(Saved data entries)
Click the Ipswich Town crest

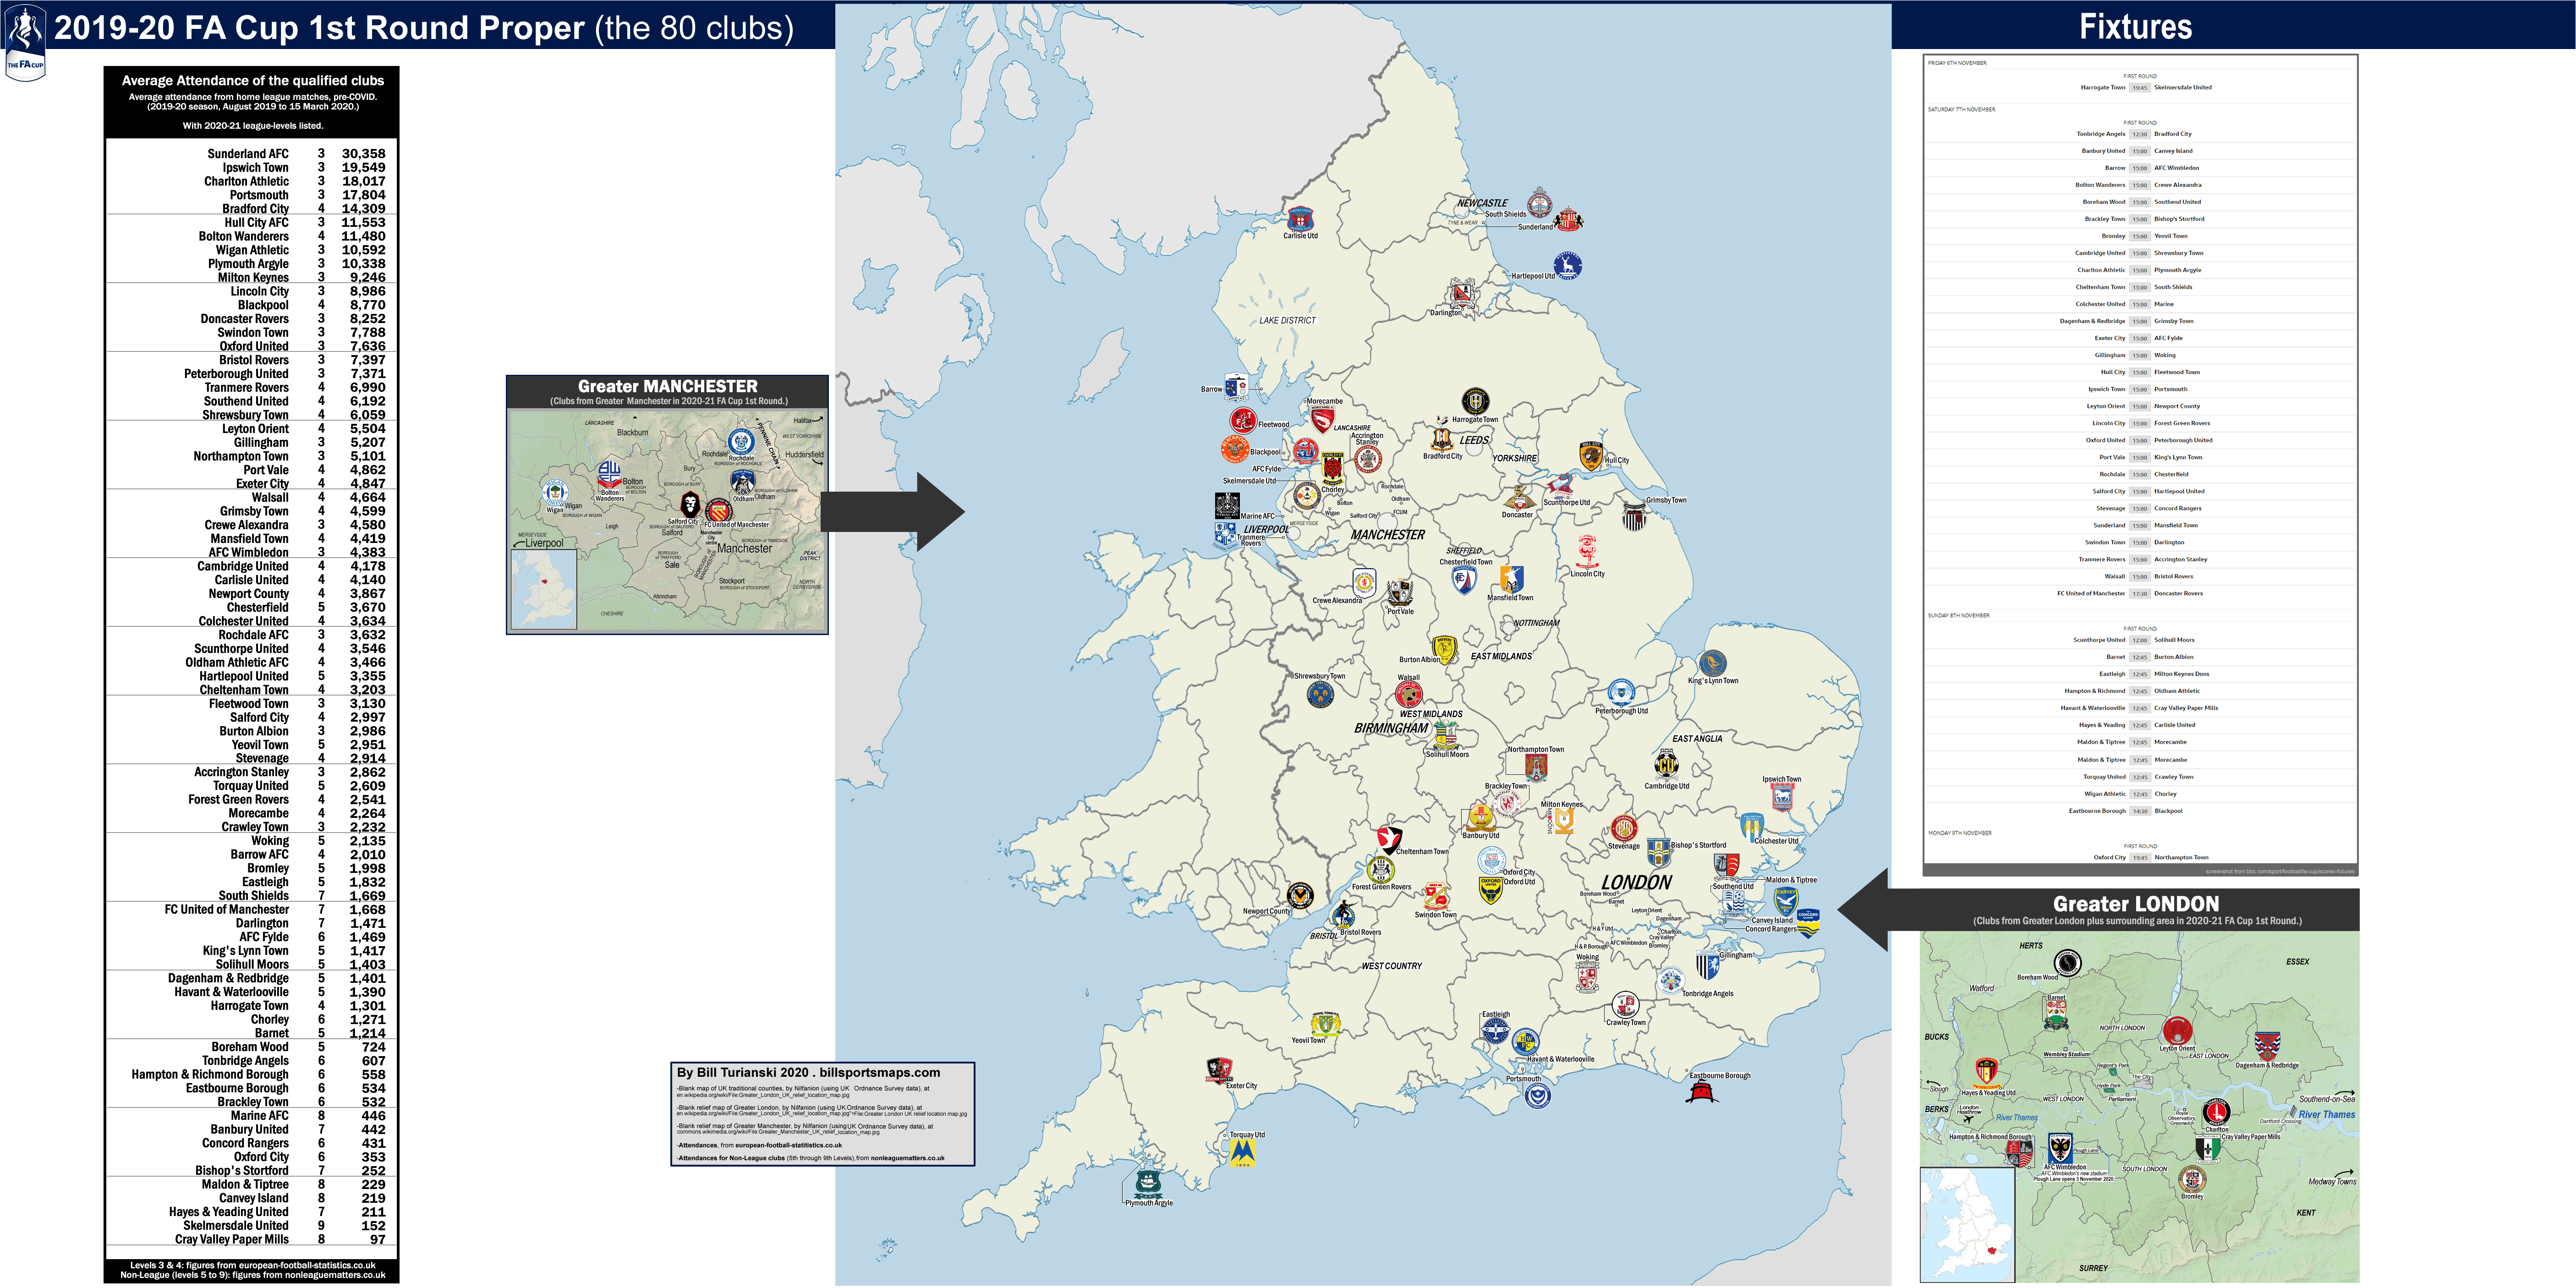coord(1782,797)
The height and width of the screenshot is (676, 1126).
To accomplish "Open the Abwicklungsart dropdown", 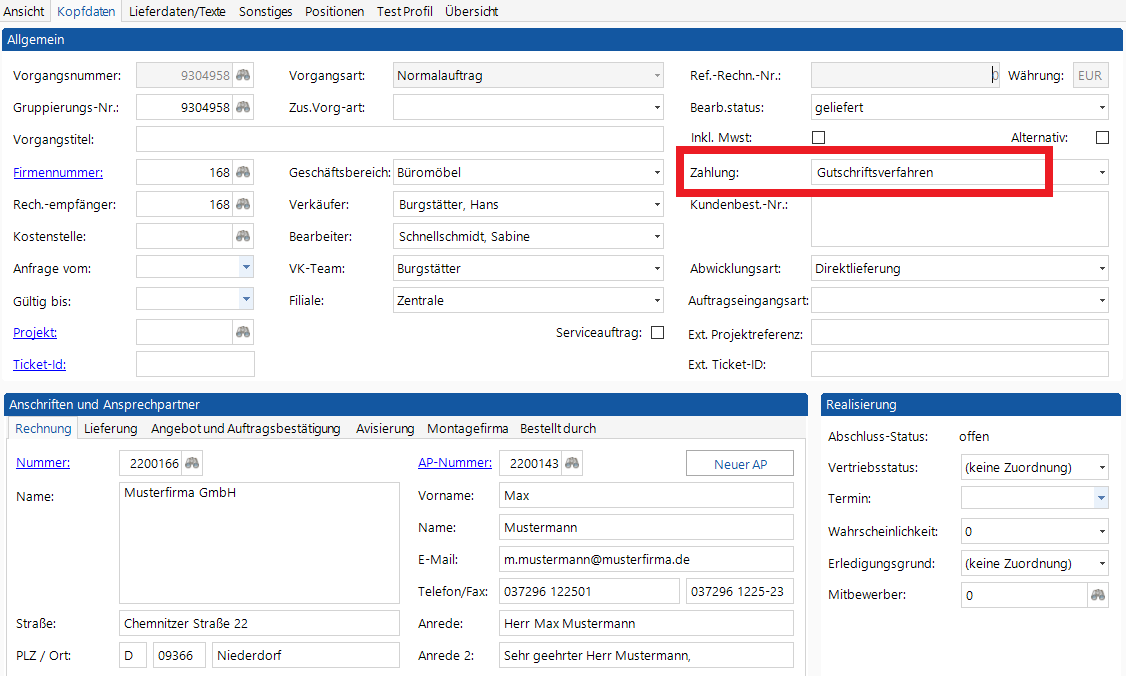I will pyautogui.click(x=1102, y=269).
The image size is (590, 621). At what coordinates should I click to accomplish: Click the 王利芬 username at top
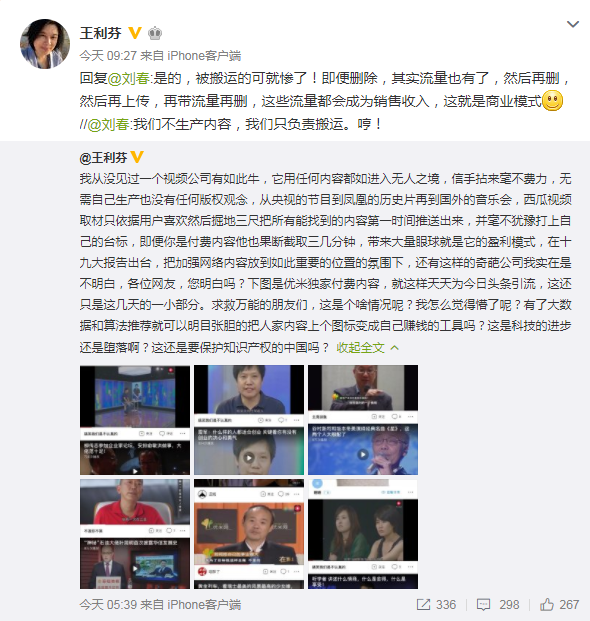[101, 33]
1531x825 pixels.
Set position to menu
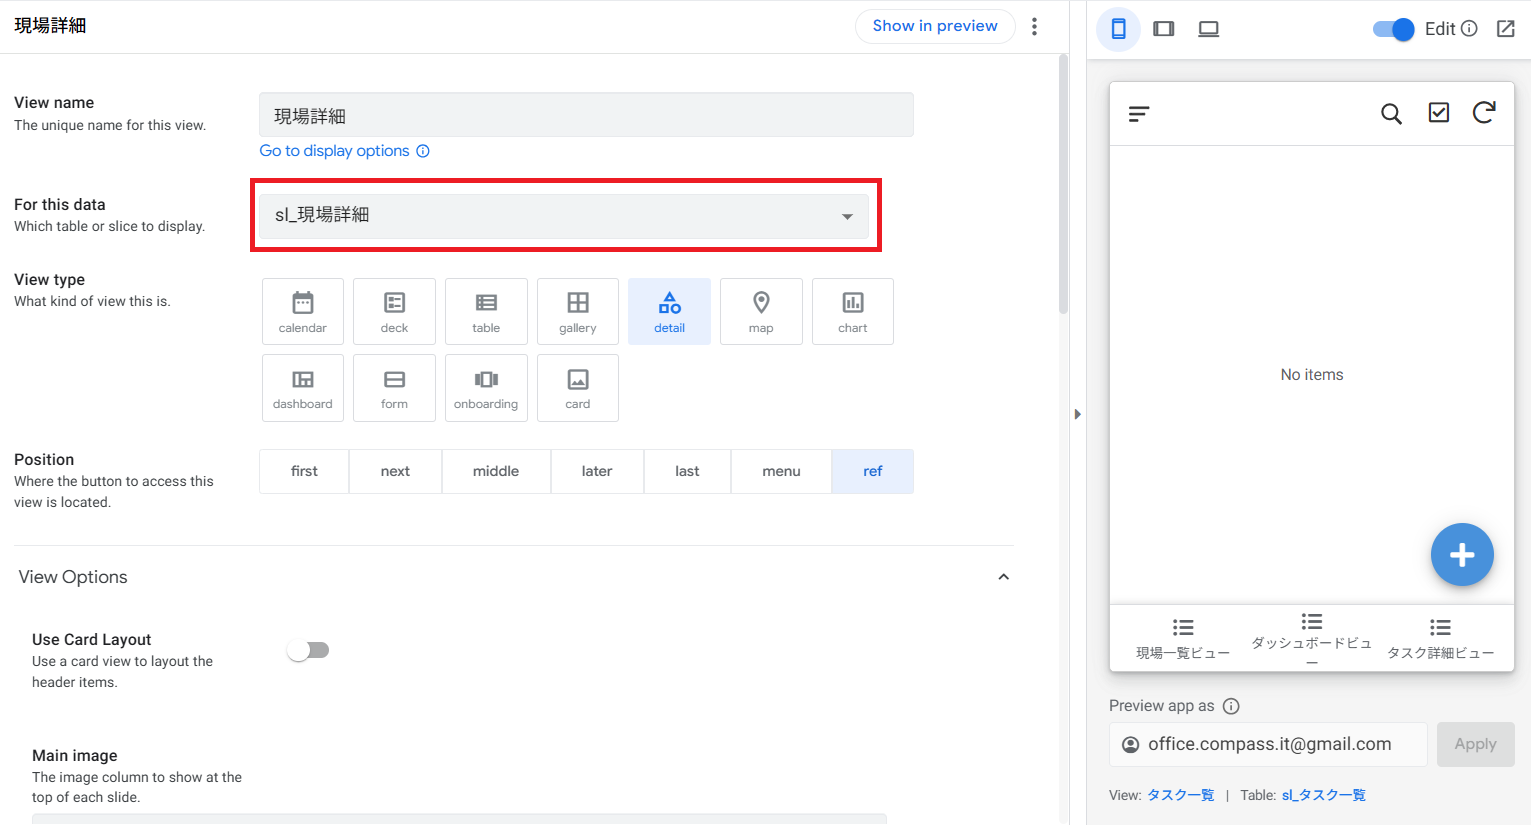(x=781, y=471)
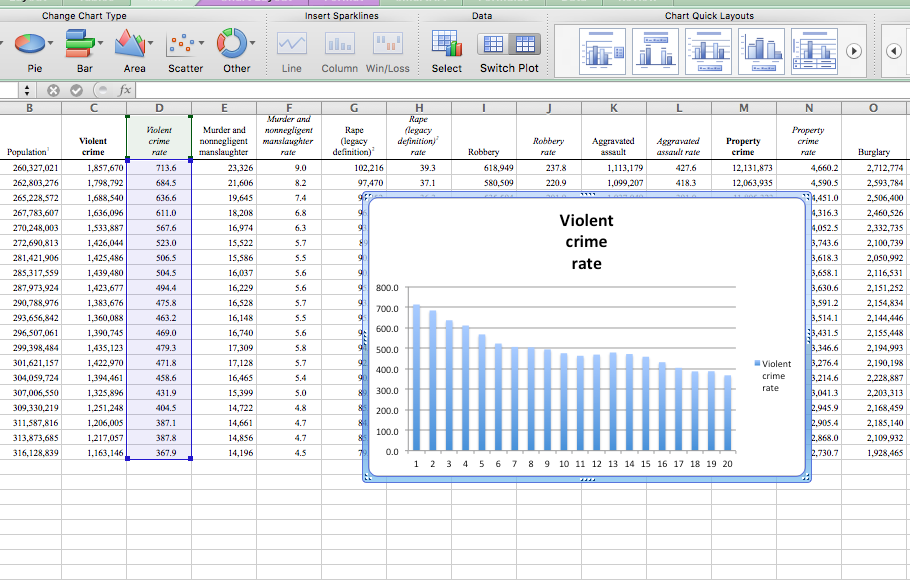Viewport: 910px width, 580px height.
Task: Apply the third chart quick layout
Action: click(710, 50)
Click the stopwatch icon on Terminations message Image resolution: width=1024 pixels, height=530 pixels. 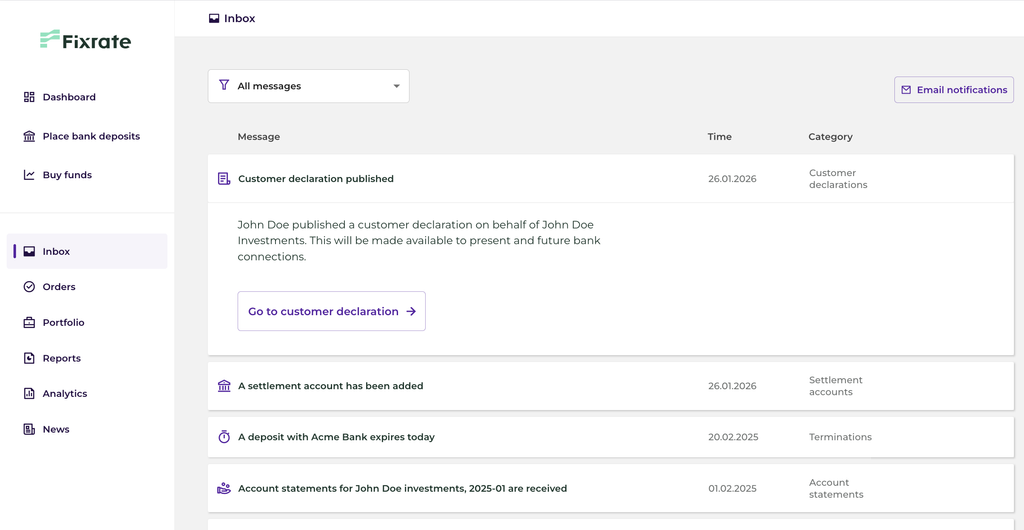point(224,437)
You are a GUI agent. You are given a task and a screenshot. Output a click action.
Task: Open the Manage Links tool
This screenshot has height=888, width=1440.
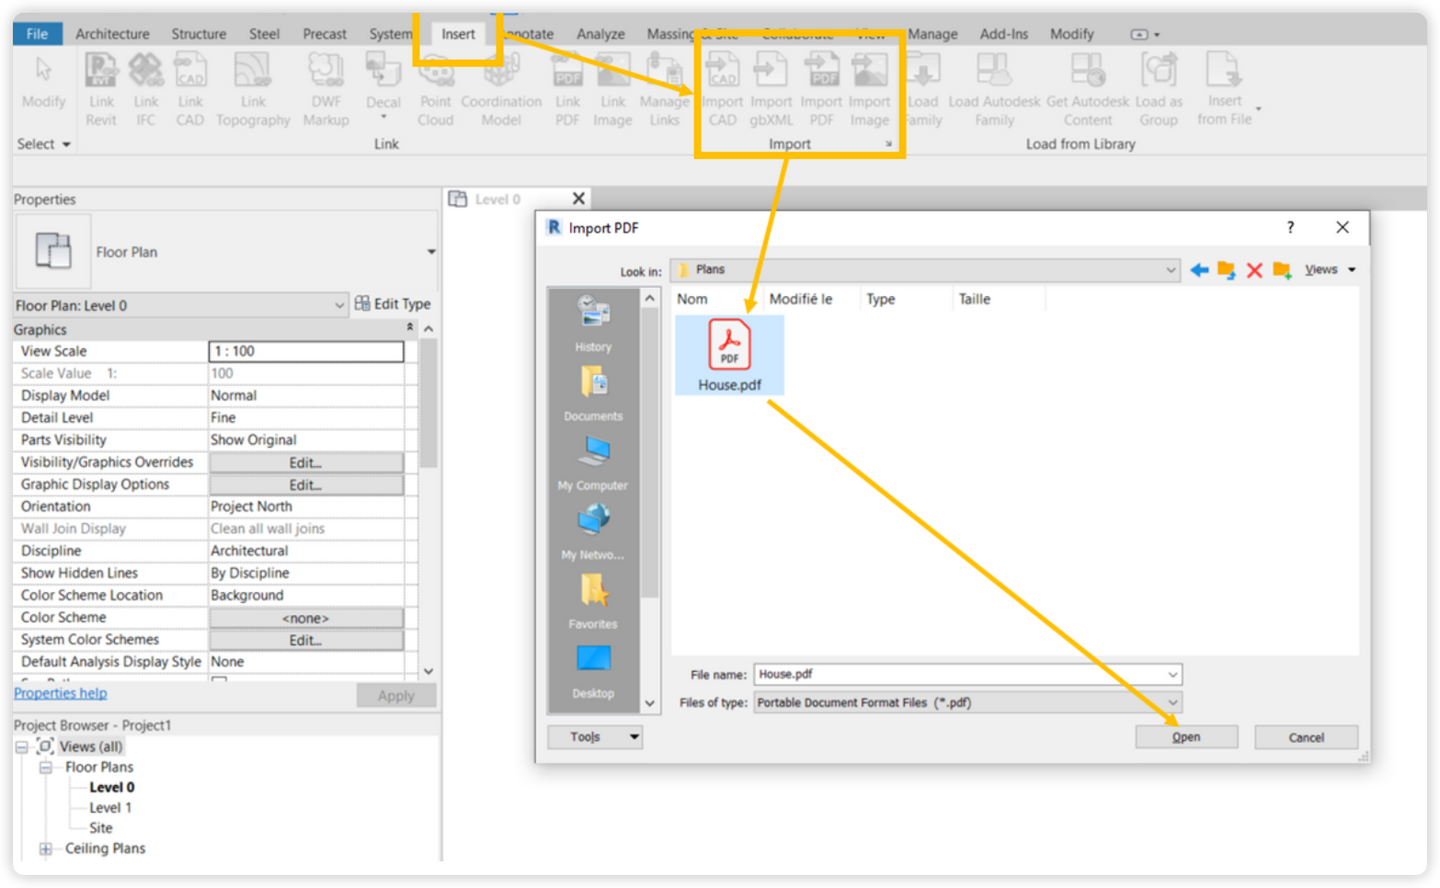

EXERCISE DESCRIPTION
Locate each line in the records that contains the word "screenshot" and copy those lines out in full.

WRITTEN ANSWER
The height and width of the screenshot is (676, 1126).
You are a GUI agent. You are given a task and a screenshot. Output a click action.
This screenshot has height=888, width=1440.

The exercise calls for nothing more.